Bhavnani owns two Mad-O-Wot salons and counts among her regular clients such A-list celebrities as cricketers Mahendra Singh Dhoni, Yuvraj Singh, Gautam Gambhir, Virat Kohli and Rohit Sharma, as well as Bollywood stars Katrina Kaif, Bipasha Basu, Aishwarya Rai Bachchan, John Abraham, Hrithik Roshan, Gauri Khan, Dino Morea and Mandira Bedi.
Bhavnani talked about her objections to dissection in an exclusive PETA interview. “When I was growing up in school, I was personally very traumatized in biology classes when I had to dissect a frog, and I actually refused to do it”, she says. “It is still being used in universities, and I feel there are a lot of other ways we can learn without using animals.” She adds, “You don’t need to sit there and dissect a frog to learn how to become a doctor.” The broadcast quality link of the video can be found at http://www.petaav.com/4broadcast/sapna_bhavnani_peta_india.htm.
PETA India has learned from Dr BK Sharma that the University Grants Commission (UGC) – the apex regulatory body for higher education in India of which Dr Sharma is a key member – has accepted the recommendation of a Core Expert Committee to end animal dissection in university and college laboratories for zoology and life sciences courses. However, this ban has yet to be implemented officially, and students are still asked by their professors to dissect animals. The recommendation has now been sent to India’s Department of Science and Technology for input.
Nearly every published comparative study in science-education literature has concluded that non-animal methods – including computer simulations, interactive CD-ROMs, films, charts and lifelike models – teach anatomy and complex biological processes as well as or better than animal-based lessons. Research has shown that a significant number of students at every educational level are uncomfortable with the use of animals in dissection and experimentation, and some even turn away from scientific careers rather than violate their principles.

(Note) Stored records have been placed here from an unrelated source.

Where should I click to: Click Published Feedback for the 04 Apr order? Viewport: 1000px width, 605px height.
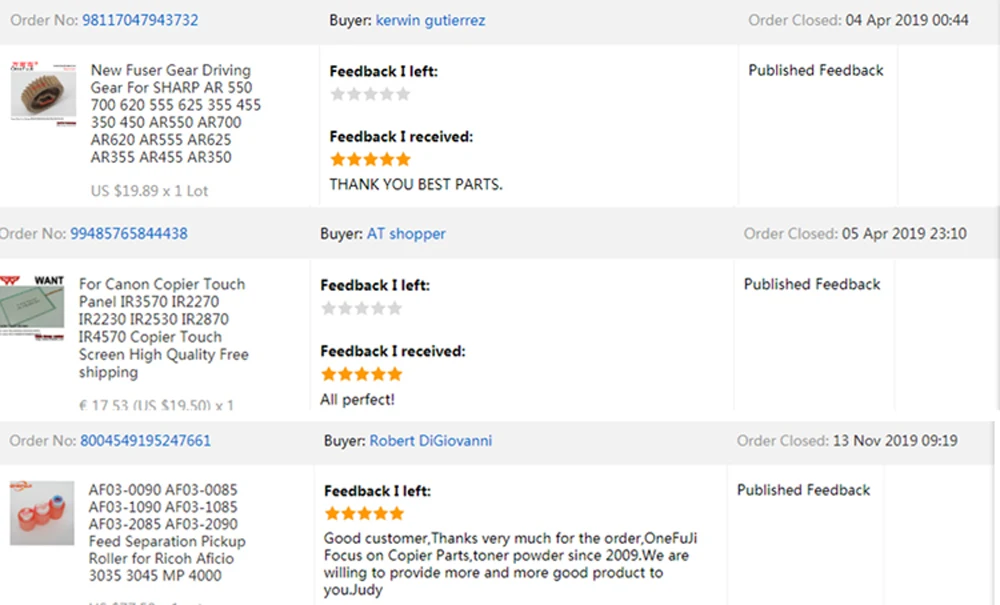(x=816, y=71)
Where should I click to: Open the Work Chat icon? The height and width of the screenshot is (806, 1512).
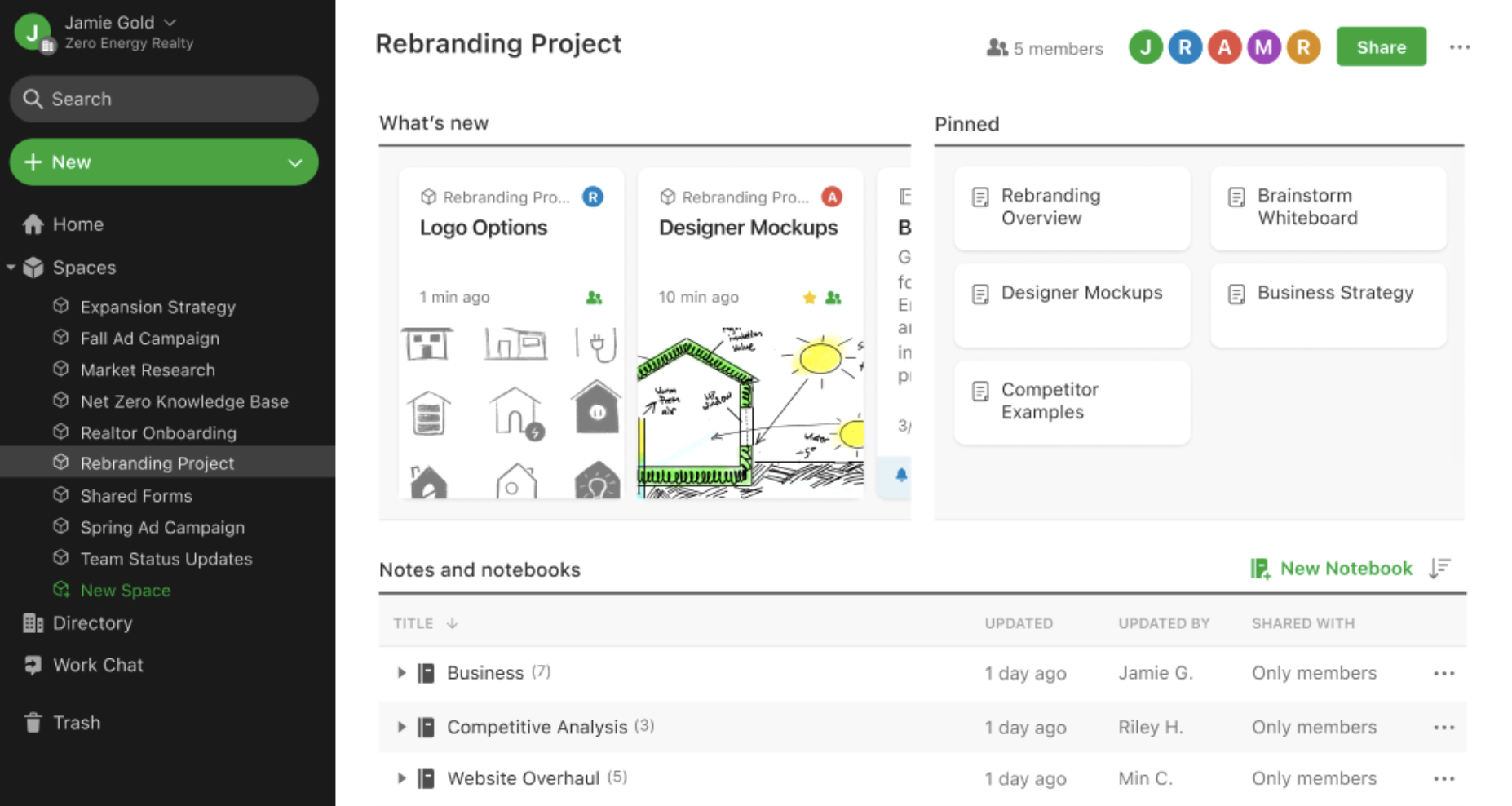pos(33,665)
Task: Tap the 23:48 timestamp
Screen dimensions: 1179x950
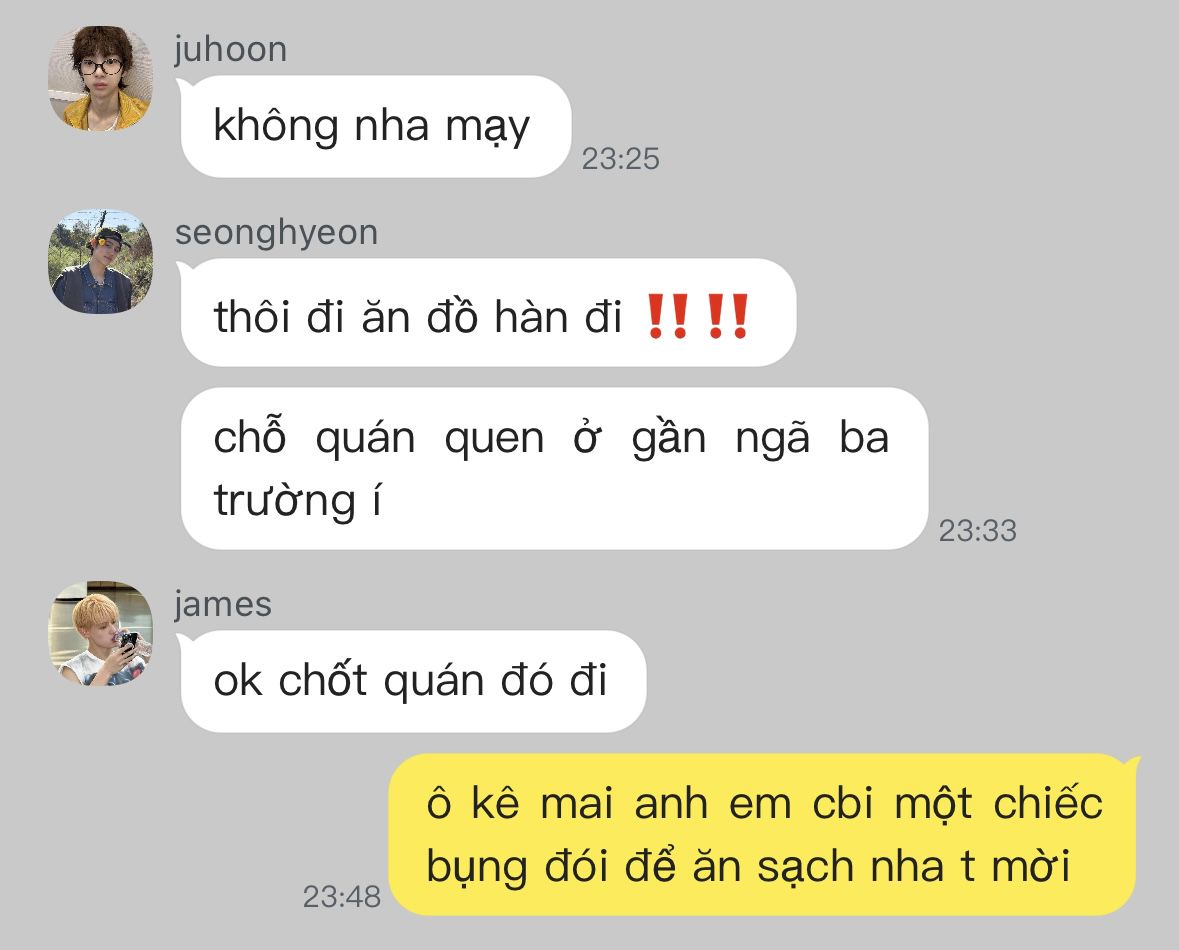Action: point(341,897)

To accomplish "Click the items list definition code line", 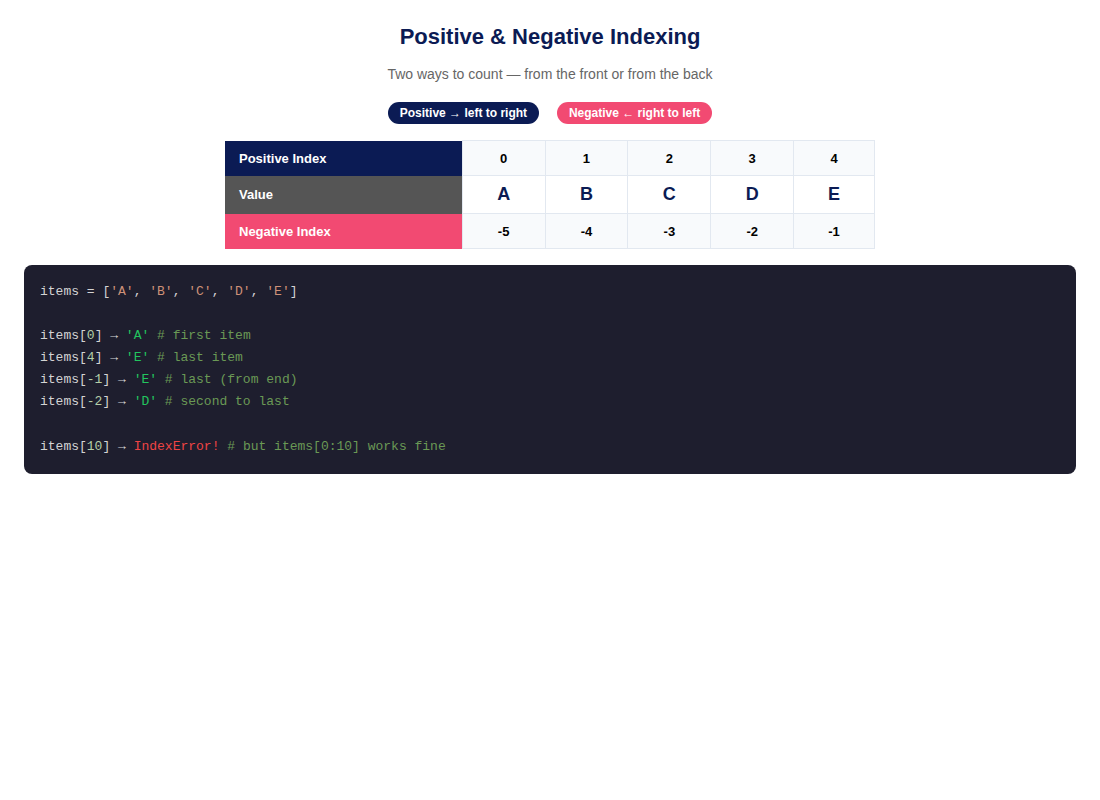I will point(168,291).
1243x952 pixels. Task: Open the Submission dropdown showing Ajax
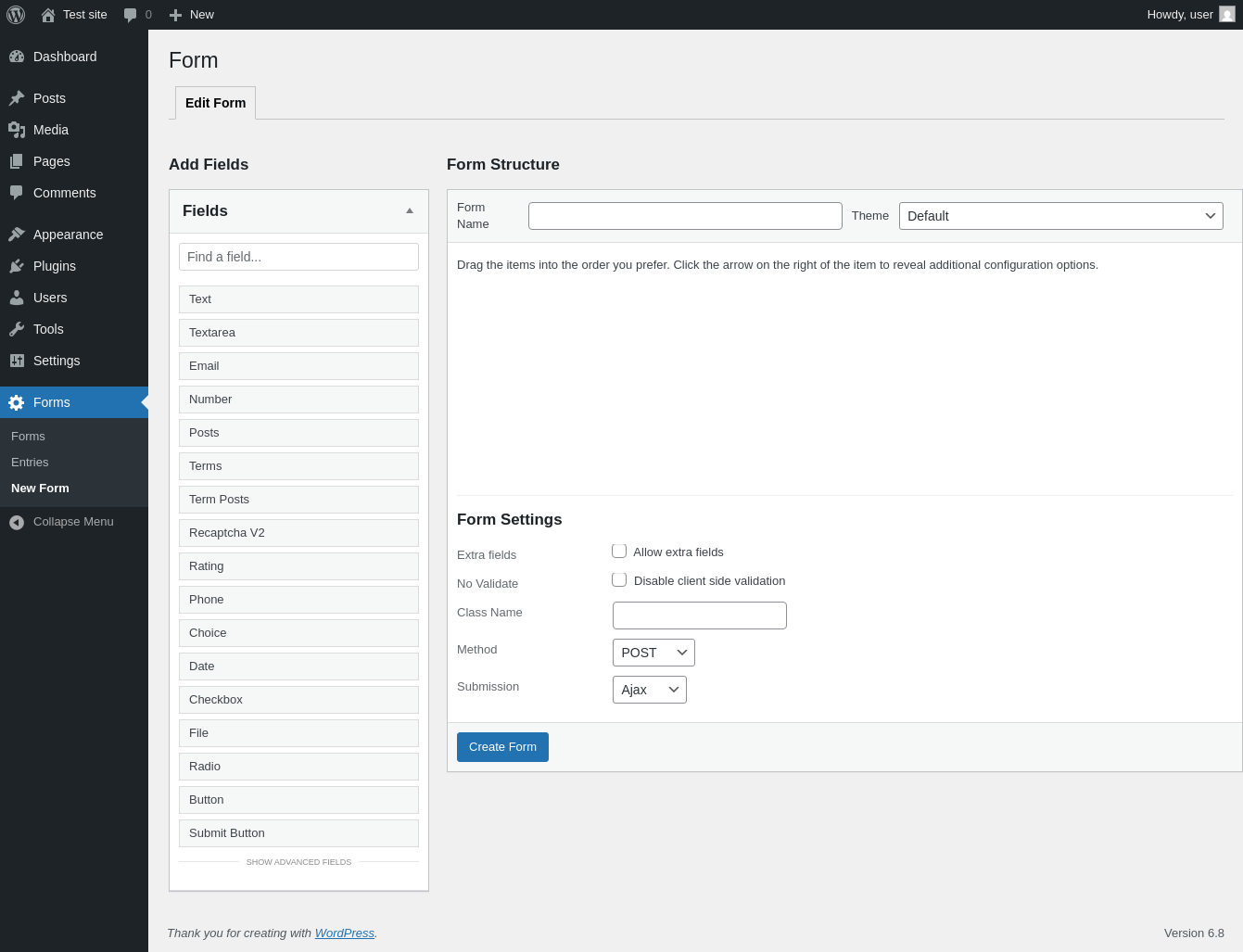pos(650,690)
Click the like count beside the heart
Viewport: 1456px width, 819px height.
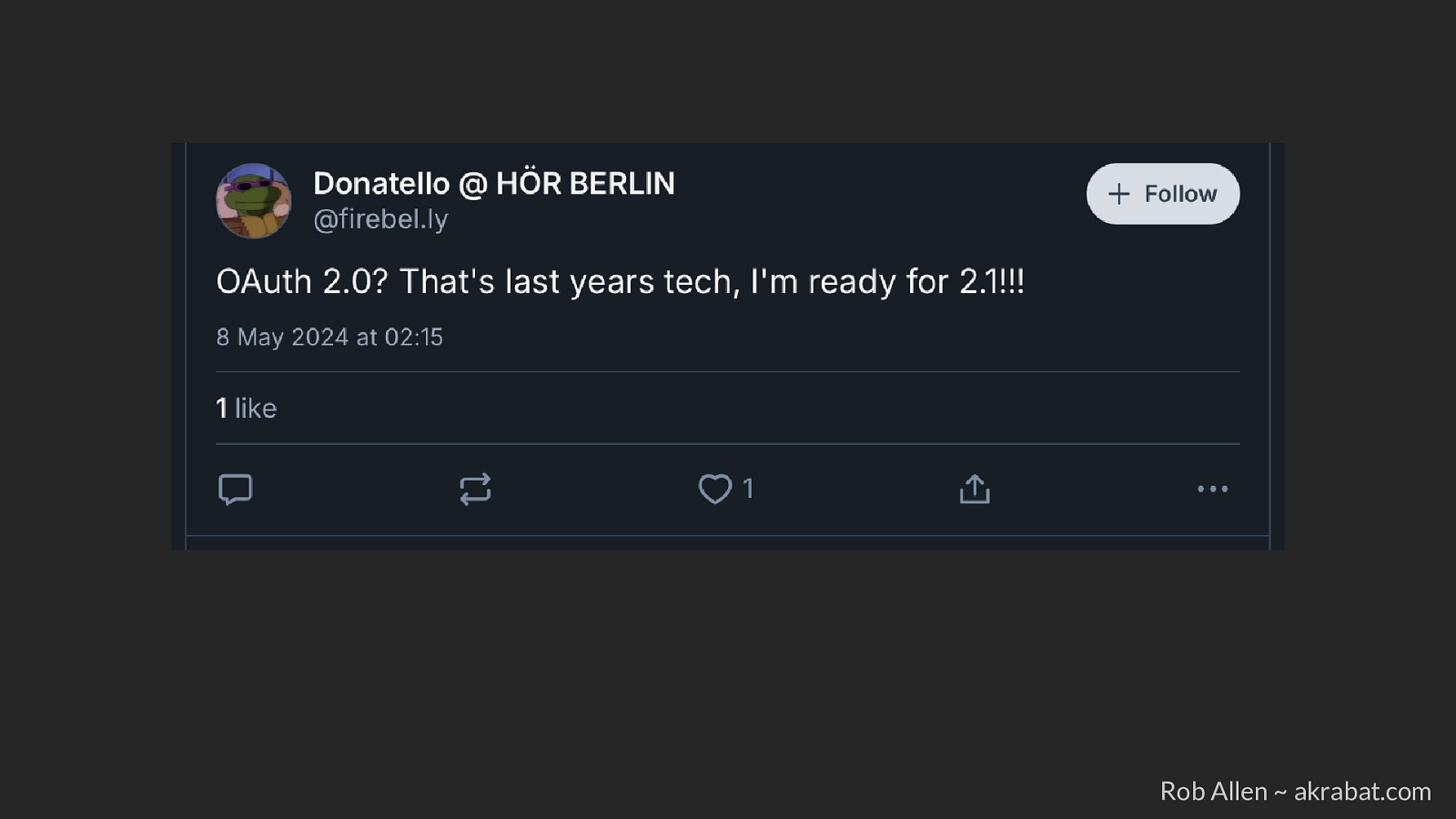pyautogui.click(x=748, y=489)
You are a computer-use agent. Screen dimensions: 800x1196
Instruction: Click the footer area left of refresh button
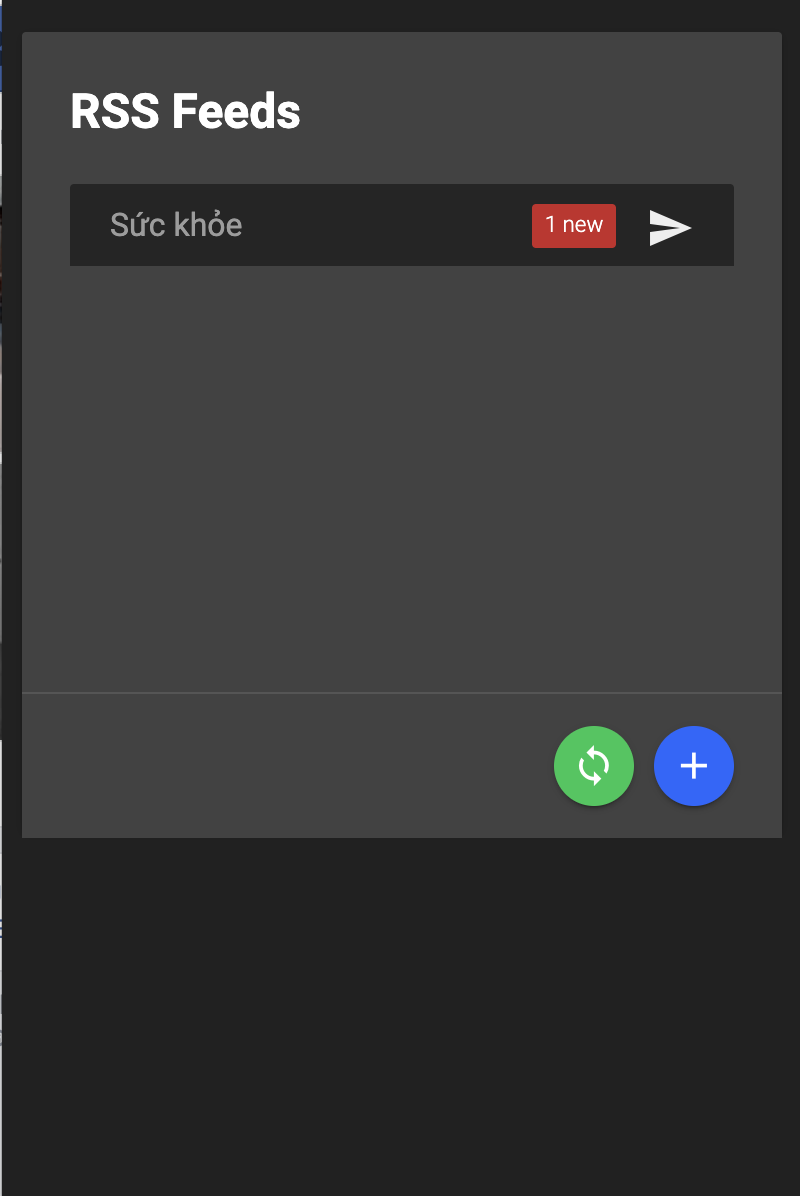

Also, formaldehyde, the agent that is used to preserve animals who are killed for dissection, is a hazardous chemical that can cause nausea, headaches and breathing difficulties and has been linked to cancer. Dissection devastates the environment by decimating wild populations of amphibians.
Bhavnani has worn many hats in her life, including those of banker, interior designer, fashion designer, restaurateur and singer. She has recently released her second album, Mad O Wot, and she played Nina in the hit romantic comedy movie Pyaar Ke Side Effects.